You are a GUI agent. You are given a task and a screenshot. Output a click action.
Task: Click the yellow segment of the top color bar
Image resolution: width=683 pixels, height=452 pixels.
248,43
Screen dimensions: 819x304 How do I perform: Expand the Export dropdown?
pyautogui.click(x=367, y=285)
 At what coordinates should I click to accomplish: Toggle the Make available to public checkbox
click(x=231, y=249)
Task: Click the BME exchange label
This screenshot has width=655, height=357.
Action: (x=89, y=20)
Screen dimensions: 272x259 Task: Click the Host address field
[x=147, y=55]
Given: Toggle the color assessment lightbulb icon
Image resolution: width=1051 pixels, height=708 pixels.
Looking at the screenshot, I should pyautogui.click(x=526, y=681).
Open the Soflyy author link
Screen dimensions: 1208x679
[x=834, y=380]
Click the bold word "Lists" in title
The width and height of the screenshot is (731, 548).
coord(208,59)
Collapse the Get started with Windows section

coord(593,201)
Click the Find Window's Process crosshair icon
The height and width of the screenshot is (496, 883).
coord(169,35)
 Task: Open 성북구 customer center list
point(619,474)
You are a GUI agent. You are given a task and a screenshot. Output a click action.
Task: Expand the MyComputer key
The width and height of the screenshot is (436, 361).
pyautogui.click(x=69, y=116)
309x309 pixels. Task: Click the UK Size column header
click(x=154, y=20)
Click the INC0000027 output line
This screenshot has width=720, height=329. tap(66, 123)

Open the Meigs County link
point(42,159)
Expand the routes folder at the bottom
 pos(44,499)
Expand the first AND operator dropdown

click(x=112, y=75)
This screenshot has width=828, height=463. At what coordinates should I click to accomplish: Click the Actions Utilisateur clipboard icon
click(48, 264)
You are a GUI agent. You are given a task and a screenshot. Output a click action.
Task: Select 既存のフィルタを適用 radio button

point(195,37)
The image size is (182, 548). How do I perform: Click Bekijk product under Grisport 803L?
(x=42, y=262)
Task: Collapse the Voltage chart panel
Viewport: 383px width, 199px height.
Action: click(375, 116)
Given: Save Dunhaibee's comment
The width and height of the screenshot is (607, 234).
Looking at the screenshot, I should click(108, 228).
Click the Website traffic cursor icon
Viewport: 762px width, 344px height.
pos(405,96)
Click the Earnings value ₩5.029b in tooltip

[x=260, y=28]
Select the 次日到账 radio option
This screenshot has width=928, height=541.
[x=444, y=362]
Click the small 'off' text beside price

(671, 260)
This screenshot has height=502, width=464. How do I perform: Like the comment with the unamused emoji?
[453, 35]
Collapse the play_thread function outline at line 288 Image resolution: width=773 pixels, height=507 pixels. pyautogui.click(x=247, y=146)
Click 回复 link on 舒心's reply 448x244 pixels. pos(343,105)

-- -- --

> **Assigned task**
Every line of the listing is to be returned unchanged.

> **Response area**
You are a GUI agent. You are given a task and a screenshot. Output a click action.
Task: Click the yellow segment of the top color bar
Image resolution: width=683 pixels, height=452 pixels.
248,43
Screen dimensions: 819x304 How do I perform: Expand the Export dropdown?
pyautogui.click(x=367, y=285)
 At what coordinates should I click to accomplish: Toggle the Make available to public checkbox
click(x=231, y=249)
Task: Click the BME exchange label
This screenshot has width=655, height=357.
Action: (x=89, y=20)
Screen dimensions: 272x259 Task: Click the Host address field
[x=147, y=55]
Given: Toggle the color assessment lightbulb icon
Image resolution: width=1051 pixels, height=708 pixels.
Looking at the screenshot, I should pyautogui.click(x=526, y=681).
Open the Soflyy author link
Screen dimensions: 1208x679
[x=834, y=380]
Click the bold word "Lists" in title
The width and height of the screenshot is (731, 548).
coord(208,59)
Collapse the Get started with Windows section

coord(593,201)
Click the Find Window's Process crosshair icon
The height and width of the screenshot is (496, 883).
coord(169,35)
 Task: Open 성북구 customer center list
point(619,474)
You are a GUI agent. You are given a task and a screenshot. Output a click action.
Task: Expand the MyComputer key
The width and height of the screenshot is (436, 361).
pyautogui.click(x=69, y=116)
309x309 pixels. Task: Click the UK Size column header
click(x=154, y=20)
Click the INC0000027 output line
This screenshot has width=720, height=329. tap(66, 123)

Open the Meigs County link
point(42,159)
Expand the routes folder at the bottom
 pos(44,499)
Expand the first AND operator dropdown

click(x=112, y=75)
This screenshot has width=828, height=463. At what coordinates should I click to accomplish: Click the Actions Utilisateur clipboard icon
click(48, 264)
You are a GUI agent. You are given a task and a screenshot. Output a click action.
Task: Select 既存のフィルタを適用 radio button

point(195,37)
The image size is (182, 548). How do I perform: Click Bekijk product under Grisport 803L?
(x=42, y=262)
Task: Collapse the Voltage chart panel
Viewport: 383px width, 199px height.
Action: click(375, 116)
Given: Save Dunhaibee's comment
The width and height of the screenshot is (607, 234).
Looking at the screenshot, I should click(108, 228).
Click the Website traffic cursor icon
Viewport: 762px width, 344px height.
pos(405,96)
Click the Earnings value ₩5.029b in tooltip

[x=260, y=28]
Select the 次日到账 radio option
This screenshot has width=928, height=541.
[x=444, y=362]
Click the small 'off' text beside price

(671, 260)
This screenshot has height=502, width=464. How do I perform: Like the comment with the unamused emoji?
[453, 35]
Collapse the play_thread function outline at line 288 Image resolution: width=773 pixels, height=507 pixels. pyautogui.click(x=247, y=146)
Click 回复 link on 舒心's reply 448x244 pixels. pos(343,105)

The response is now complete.